• Exercise objective: Exactly the lines below from the one with "Given: Open ギルドハウス in the bottom navigation" up to and including the one with "The width and height of the screenshot is (800, 469)." make up the answer, with nothing else added.

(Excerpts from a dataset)
***

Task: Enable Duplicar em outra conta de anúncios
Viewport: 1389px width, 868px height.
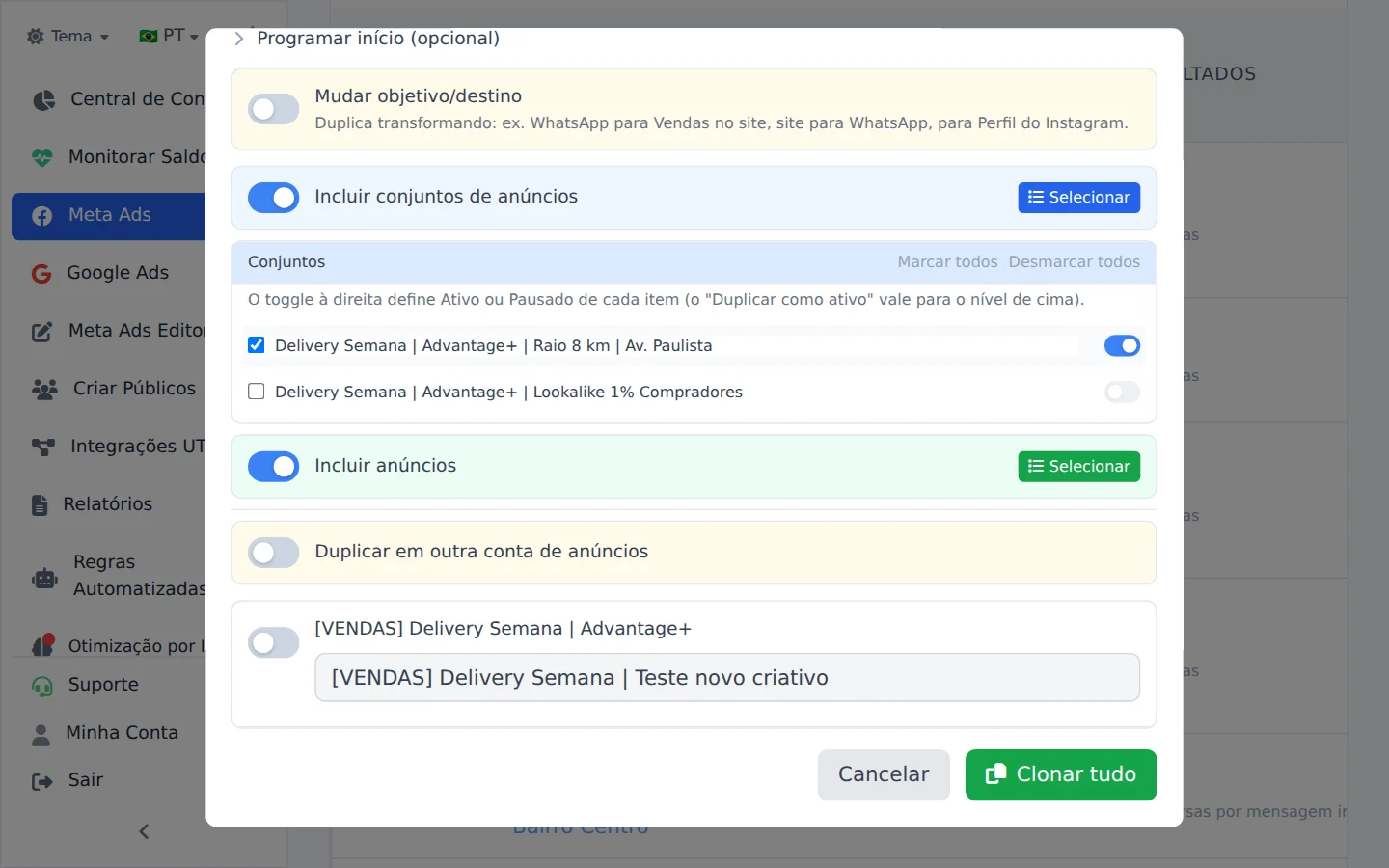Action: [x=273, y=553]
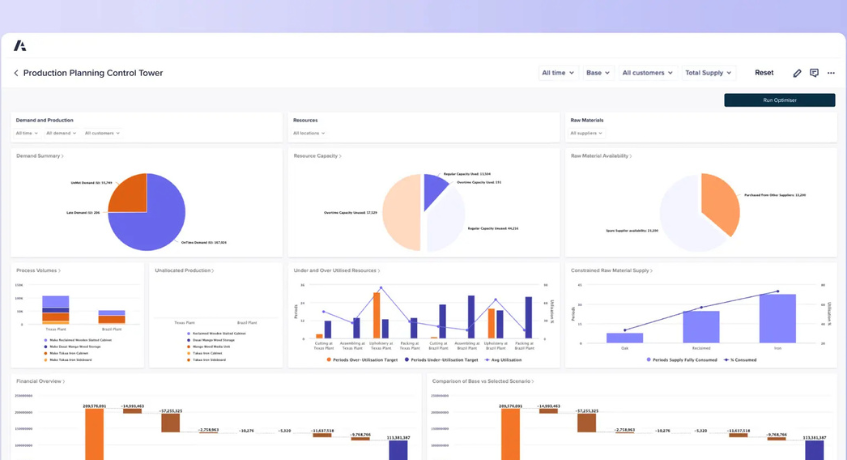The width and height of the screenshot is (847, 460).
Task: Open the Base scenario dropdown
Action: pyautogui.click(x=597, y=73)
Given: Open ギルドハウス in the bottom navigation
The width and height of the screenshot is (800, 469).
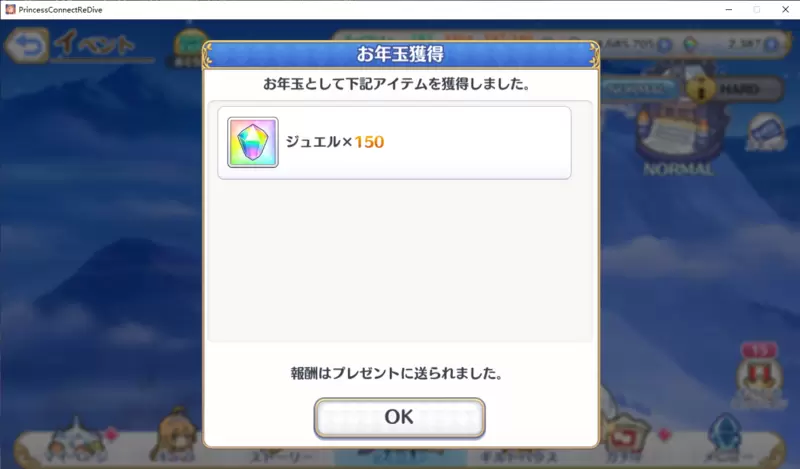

***

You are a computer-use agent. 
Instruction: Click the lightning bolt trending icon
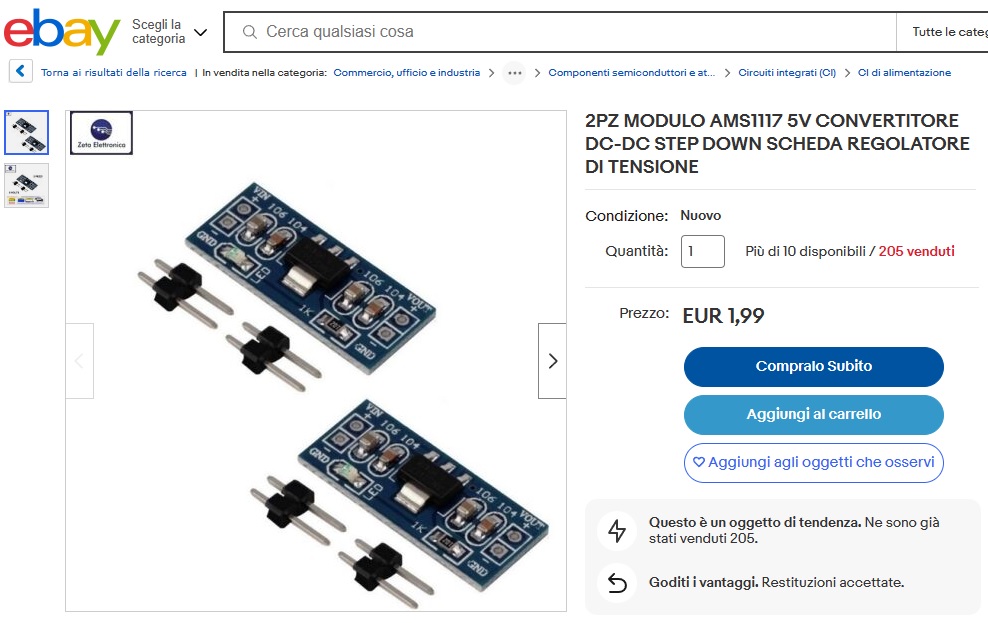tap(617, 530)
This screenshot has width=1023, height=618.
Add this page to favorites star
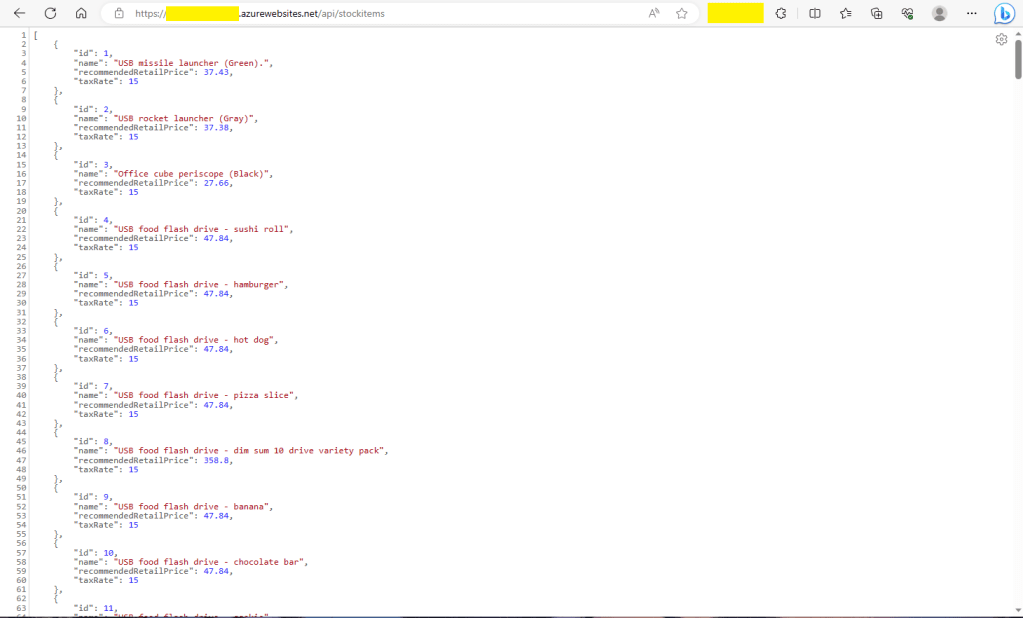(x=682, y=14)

***

• Solution to this exercise:
Given: Open ギルドハウス in the bottom navigation
The width and height of the screenshot is (800, 469).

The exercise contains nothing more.